:: Questions sur le contenu ::
a - Dans l'extrait du document sur le travail du point et l'abstraction, depuis combien de temps la personne qui parle pratique-t-elle le travail du point ?
b - Poursuivez l'entretien sur le travail du point et l'abstraction à partir de sa dernière phrase.

:: Extrait du document ::
* * * * *

Mes yeux ne cessent de dessiner, d’observer, de donner du sens aux choses, de tenter de retranscrire mes interrogations, de chercher la lumière, de composer. Je me suis imposée le travail du point. Sorte de rigueur pudique et toute en retenue. Ce “less is more” m’attirait. Dire en silence. S’imposer un vocabulaire réduit. Ne pas aller vers la facilité. Je pensais y séjourner un petit moment. Et cela fait 10 ans. Envie d’explorer une matière, un langage, une force de retenue et partir toujours vers l’inconnu. L’inconnu est rarement là où on croit …

✦ Tes œuvres sont-elles totalement abstraites ?
Qu’est ce que l’abstraction ? Une opération intellectuelle, une vue de l’esprit, une façon d’isoler par la pensée ?
Ma quête tend vers la synthèse, l’abstraction, un dialogue entre le dit et le non dit, quitter le narratif pour rejoindre la pensée pure…. Puis faire des allers-retours…. Et recommencer. Juxtaposer des couleurs sans raison ne serait-ce pas une impasse pour celui qui crée ? Voire une imposture pour celui qui regarde ? Une œuvre n’est-elle pas la rencontre de la main de celui qui s’exprime avec le regard créatif de celui qui y apporte sa lecture et sa sensibilité ?

* * * * *

:: Jeu de données ::
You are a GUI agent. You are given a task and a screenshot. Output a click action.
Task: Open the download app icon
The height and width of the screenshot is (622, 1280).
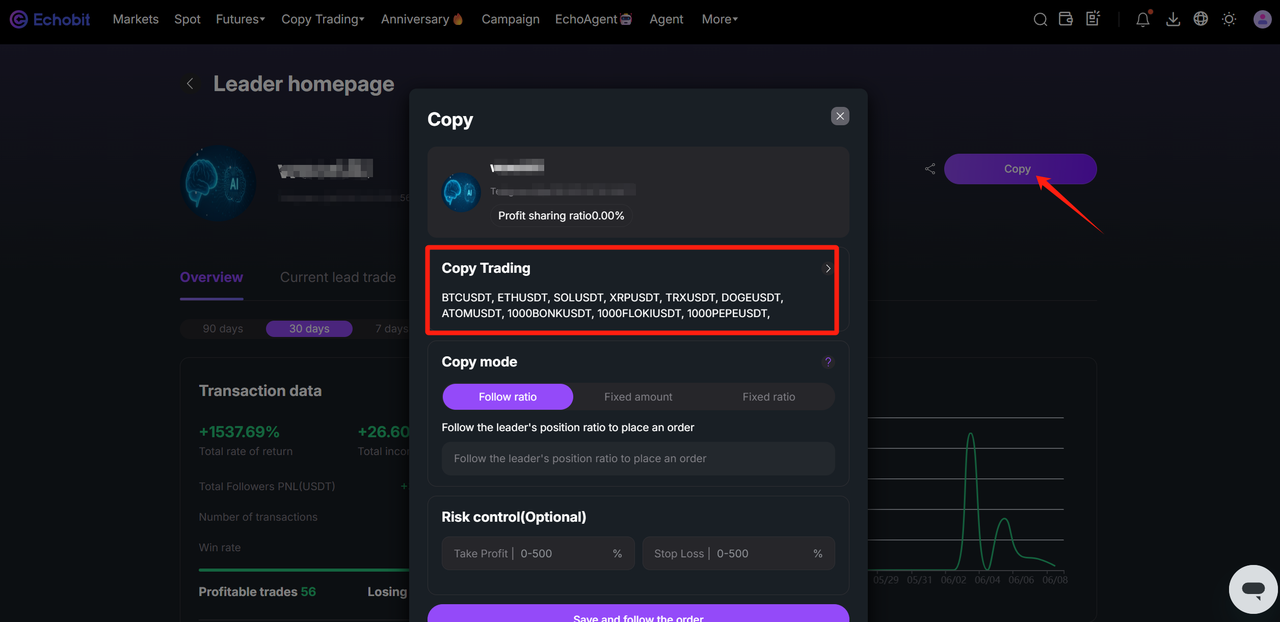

* * * * *

:: Réponses rédigées ::
a - Depuis 10 ans.

b -
✦ Quelle matière rêves-tu de travailler ?
Une matière qui dialogue avec la lumière.

Ses influences 

 

✦ Quelle œuvre d’art choisirais-tu pour t’accompagner toute la vie ?
La terre, ses mystères, ses imperfections, son chaos, sa force de vie… Guernica de Picasso, Nu masculin, jaune d’Egon Schiele, Le jardin des délices de Jérôme Bosch, Riding with death de Basquiat.

Quelle est l’exposition, artiste ou œuvre qui t’a le plus émue ?
Le 20ème anniversaire de la chute du mur de Berlin en novembre 2009… L’art vivant partout dans la rue : sensible, silencieux et bruyant à la fois, coloré et sombre, anonyme et universel, sans fard, tout en vérité, juste humain…

✦ Une pièce de mobilier design qui te fait rêver ?
Un transat au soleil avec un bon bouquin : c’est le rêve. Et Le Grand banc crocodile de Claude Lalanne me séduit pour son audace et le Steinway D274 m’emporte littéralement.

Un endroit qui t’inspire et te ressource ?
Partout dès que la lumière du printemps pointe le nez.

✦ Une couleur de prédilection ?
La lumière. Toutes les couleurs ont un langage propre  et une résonance différente en fonction de la lumière. Je fais mes mélanges moi-même. Aucune couleur ne sort telle quelle du tube. Et, c’est la lumière qui prime.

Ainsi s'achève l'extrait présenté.